Rick and Morty has been parodying and celebrating Star Wars throughout the back-half of Season 4, and it should come as no surprise that "Star Mort Rickturn of the Jerri" doubles down on that for the heartbreaking and incredibly fun finale.
When the episode opens, we see a rowdy battle where a very cool-looking cyborg version of Beth Smith threatens a Gromflomite, the bug-like alien species we associate with the Galactic Federation. When she's getting some repairs done afterward, she learns that there's some kind of chip planted in her neck, presumably because she's a clone and this will cause her to blow up if she were to ever return to Earth.
That's exactly what she does, and when the new Galactic Federation go to Earth looking for the universe's most wanted criminal, it's this version of Beth and not Rick, the once-dangerous scientist who has since been labeled a non-threat. This humbling moment kind of devastates him.
While Rick's been laying low and avoiding any serious conflict, this version of his daughter has been fighting his battles, leading a slave rebellion called "The Defiance" against the Gromflomites' new and improved Galactic Federation, who acquire a superweapon called the NX-5 Planet Remover that can blow up planets but cannot destroy Wrangler jeans (it's an incredible ongoing joke that is deeply meta and also totally shameless product placement).
Rick comments that this Beth's whole storyline is a little too Star Wars. That's even more so when Tammy appears alonside a Darth Vader-esque Phoenixperson for some epic battles against the Smith family. Even the delightful Dr.

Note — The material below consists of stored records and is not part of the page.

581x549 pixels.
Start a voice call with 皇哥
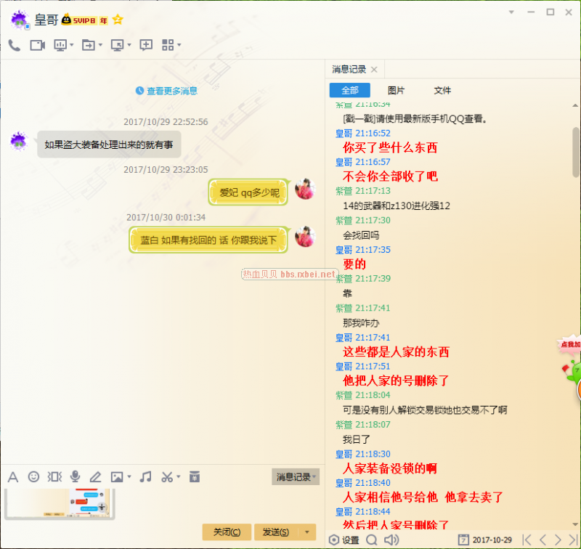pyautogui.click(x=14, y=45)
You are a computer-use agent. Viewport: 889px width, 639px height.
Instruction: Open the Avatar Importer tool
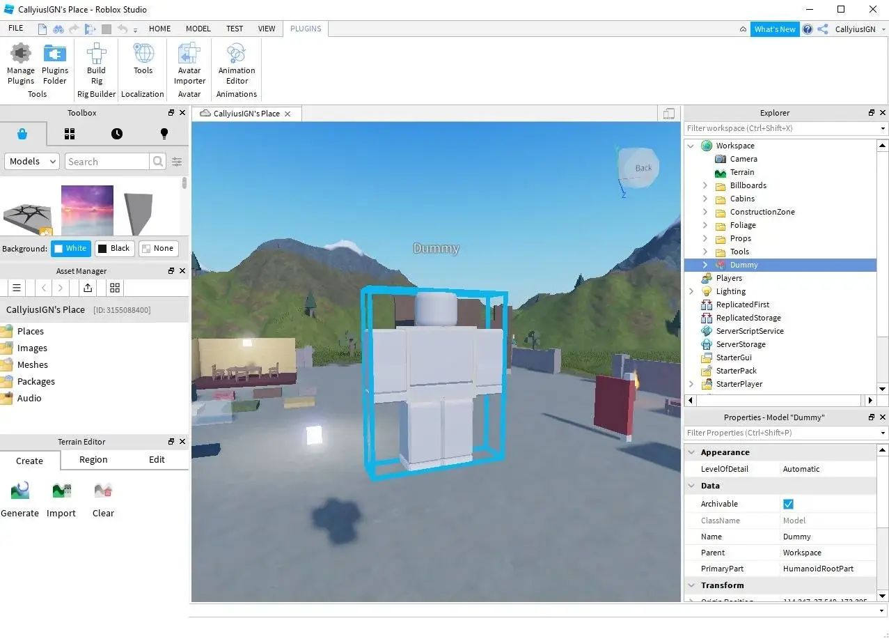(189, 63)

Wong makes a triumphant return to the show for a couple scenes, making this the most serialized episode ever that relegates Summer and Morty to a fun and simple B-plot where they bicker over an invisibility belt before uniting to help combat the common threat.

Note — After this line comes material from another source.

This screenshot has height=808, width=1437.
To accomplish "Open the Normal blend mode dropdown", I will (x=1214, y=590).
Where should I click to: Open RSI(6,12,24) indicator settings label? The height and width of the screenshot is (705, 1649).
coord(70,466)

What ensues is a tight series of sci-fi battles against the new Galactic Federation, Tammy, and Phoenixperson. Rick using all of his bionic gadgets against Phoenixperson, a veritable threat that outclasses any Terminator ever, is even more of a delight than Rick versus the President from the Season 3 finale. Seeing his former friend manipulated and mechanized in this way breaks Rick's heart. He might treat his family poorly, but we've always seen Rick be a good friend to Birdperson, at least.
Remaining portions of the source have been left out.